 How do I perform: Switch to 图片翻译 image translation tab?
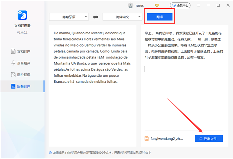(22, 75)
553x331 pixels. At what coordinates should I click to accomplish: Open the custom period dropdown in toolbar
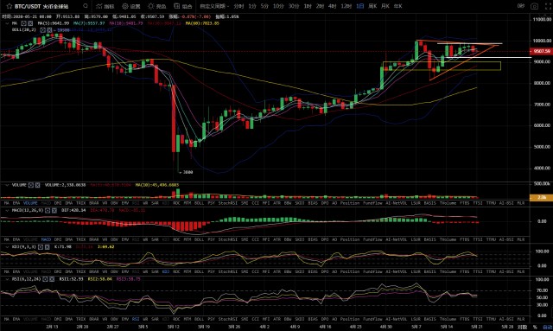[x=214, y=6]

==

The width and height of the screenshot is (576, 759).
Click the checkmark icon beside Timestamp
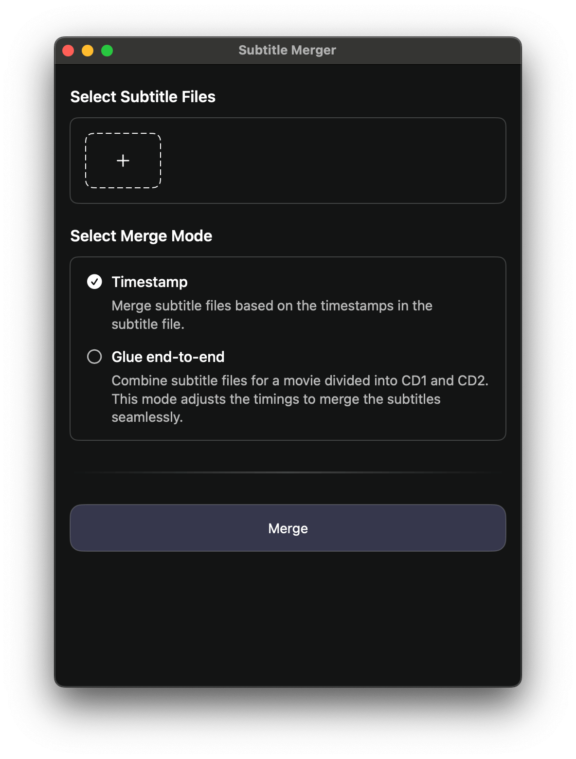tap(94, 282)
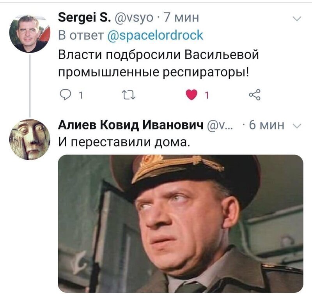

→ The request
Format the lines as a numbered list, beginning with the line that contains "553x331 pixels. At" and ending with the line that contains "[x=214, y=6]". Skip any blank lines, and omit the pictures.

→ Solution to this problem
1. 553x331 pixels. At what coordinates should I click to accomplish: Open the custom period dropdown in toolbar
2. [x=214, y=6]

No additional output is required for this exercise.